Your marketing efforts are more impactful when you understand what's keeping your current audience and target customers happy. Various metrics measure customer satisfaction, but there’s only one that allows marketers to really understand their high-value customers and what keeps them spending: customer lifetime value. But what is lifetime value?
Customer lifetime value (CLV) definition
By tracking and measuring customer lifetime value (CLV), you can learn a lot about your customers. You can learn what your customers are worth, how much customers spend, and how you can increase that spend and, therefore, the average value of each customer.
What is customer lifetime value?
Customer Lifetime Value (CLV) is the average worth of a customer over the time they remain one of your brand’s most loyal customers. This time period is sometimes known as the average customer lifespan or average customer lifecycle. The very high customer lifetime value comes from how much revenue a single customer generates through sales, shares, and increasing brand recognition.
How to gather data for customer lifetime value
Lifetime value and, therefore, customer lifetime value, is a vital marketing metric that indicates how much a customer spends throughout their time with your brand. Another facet of this is predictive customer lifetime value, which uses historical data to predict what a various customer segment should spend across its lifetime based on their characteristics. Cohort analysis, the analysis of different customer segments with similar characteristics, can be a useful technique here.
How you can incentivize customer lifetime value
What is lifetime value and how long is the customer lifetime? The basic customer lifetime measurement runs the entire customer journey from their first purchase with you to their last. However, you can encourage your customer base to generate revenue in other ways, such as through other types of customer transactions. Customers tend to spend more where they know they're valued, and when customers feel valued, they'll tell their friends and family, so offer incentives for customers who:
- Provide customer feedback that drives brand recognition and sales
- Share your online content to encourage customers to try your products/services
- Spread word-of-mouth recommendations
Some marketers may even have affiliate programs, where their best customers gain incentives for speaking positively about their experience. Money spent on these incentives must be deducted from the customer lifetime value, but the long-term returns of building customer loyalty can be higher than the short-term outgoing costs. Improve customer retention and improve your bottom line.

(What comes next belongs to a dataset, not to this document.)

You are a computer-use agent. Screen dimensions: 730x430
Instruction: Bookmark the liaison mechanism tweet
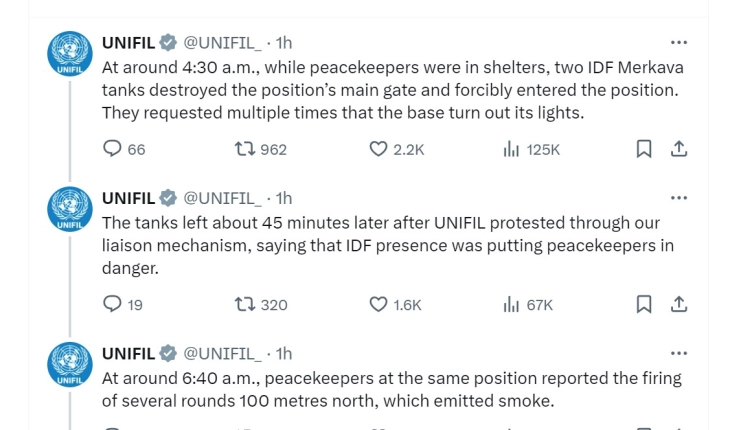pos(643,304)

How to calculate customer lifetime value
Calculating customer lifetime value is only possible when you understand exactly how much revenue a customer generates.
What is the customer lifetime value formula?
A simple customer lifetime value formula is:
Number of annual purchases x profit of each purchase x length of business relationship
For example, if you're a business software provider, you may have long-time customers whose average purchase frequency rate is three times per year. If the average order value is $1,000, then the value for the year is $3,000. You then measure customer lifetime, also in years, and multiply the annual amount by that figure. So, if your average customer lifetime is 7 years, the average lifetime value is $21,000.
$1000 x 3 x 7 = $21,000
The more detailed your customer data, the more accurate you can make your CLV calculations. For instance, knowing your average CLV is $21,000, means your most valuable buyers spend more than this.
Integrations of past data from your customer relationship management (CRM) platform, social media sites, and website help create a well-rounded picture of the customer behaviors driving revenue and brand loyalty.
Benefits of tracking CLV
Understanding CLV is just the first step in this overall business strategy. Once you know what keeps a customer coming back for more, you can begin replicating those actions across your entire customer base.
Increased customer retention rates
Tracking CLV very quickly highlights the segment of current customers who leave after a short time. Tracking CLV helps you discover what drives them away so you can make adjustments and cease those activities.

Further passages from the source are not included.